Does any of this sound familiar? I know after thirty-eight years of being a Christian, I have had more than my fair share of days not living up to Christ’s standard. Maybe the problem is this–we too often look at the Bible as a “How to for Christian Dummies.” We think that if we work hard, are determined to change, only think positive good thoughts, help others, and give of our time that surely we will begin to look like Jesus. Yet, regardless of our efforts, failure still rules the day. Why? Now, that is an easy question to answer. The Bible clearly teaches that we could never be good enough to earn our salvation, yet after becoming a Christian, we seem to think that we can read the Bible and then conform ourselves into the image of Christ. The truth is, only the Holy Spirit can bring about true spiritual transformation into our lives.

We will never be transformed into the image of Christ until we learn how to live in light of the Holy Spirit working within our heart—allowing Him to work through us for God’s glory. When we begin to be filled with and walk in the Spirit, we will see a growing maturity in our daily life.

If you struggle with living out the Christian life on a daily basis, I would encourage you to listen to this message from last Sunday, November 4: Desperate for the Holy Spirit.

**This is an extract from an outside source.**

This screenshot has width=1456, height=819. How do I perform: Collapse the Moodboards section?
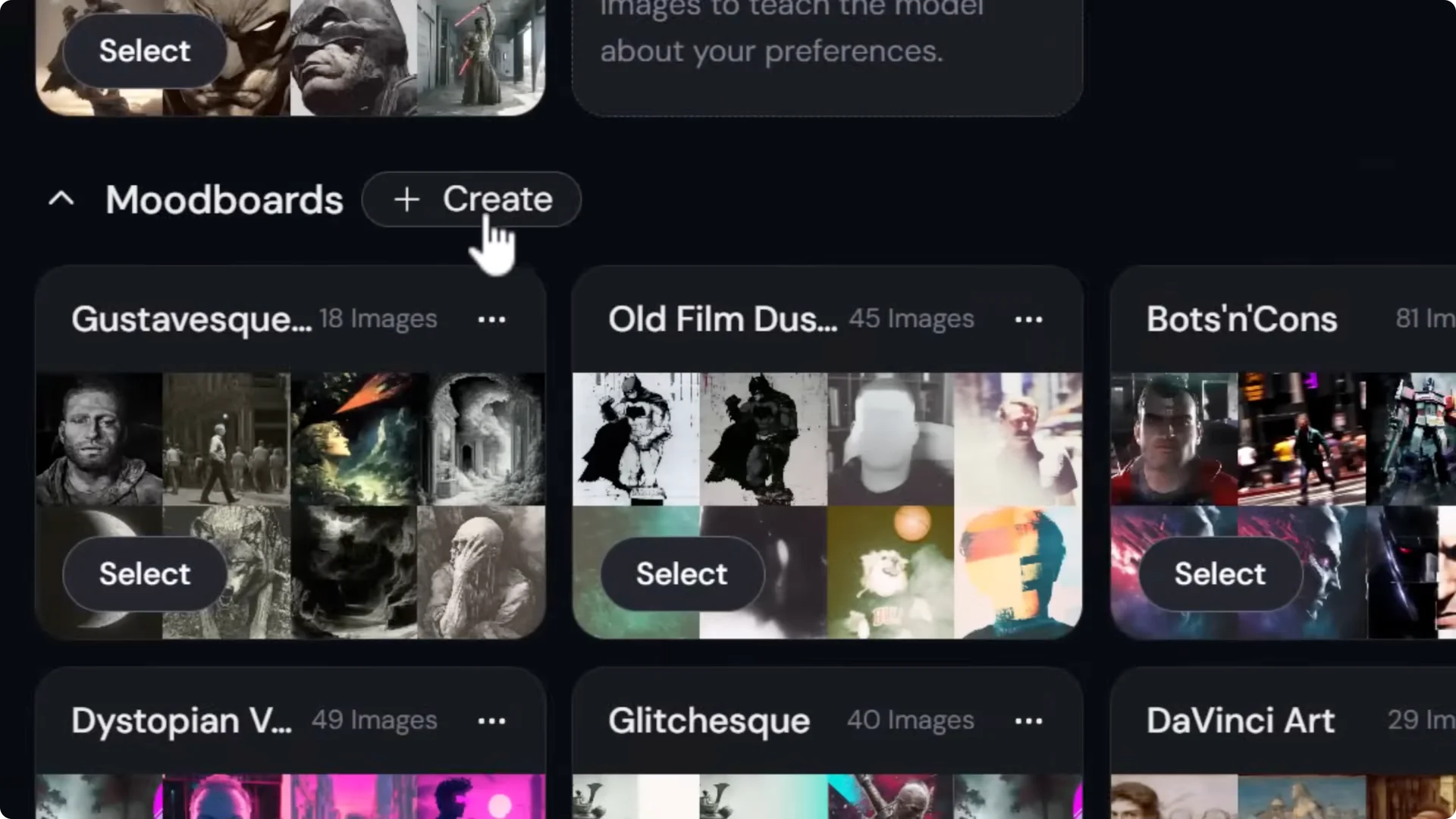coord(61,199)
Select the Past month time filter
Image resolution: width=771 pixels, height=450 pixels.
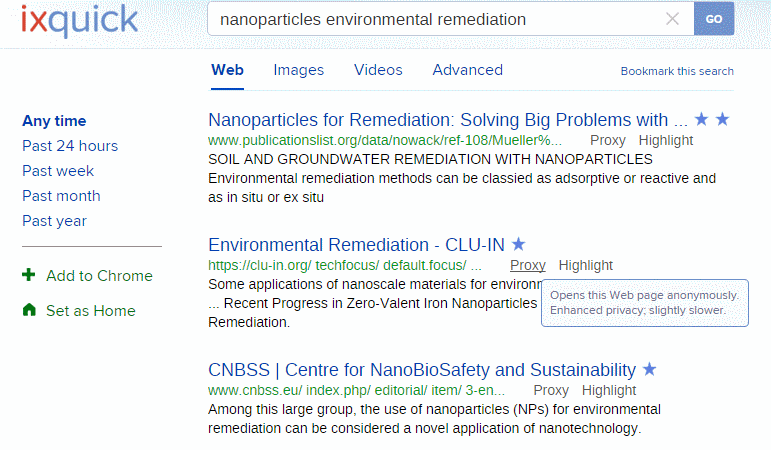tap(61, 196)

We talked about a few of the ways that the Holy Spirit works in us to change us, and that unless we allow Him to do His work, we will never be transformed into the image of Christ. You can download or listen to the message by following this link: Desperate for the Holy Spirit.

I pray that God will use this message to help you “attain to the unity of the faith, and of the knowledge of the Son of God, to a mature man, to the measure of the stature which
belongs to the fullness of Christ” (Eph 4.13 NASB).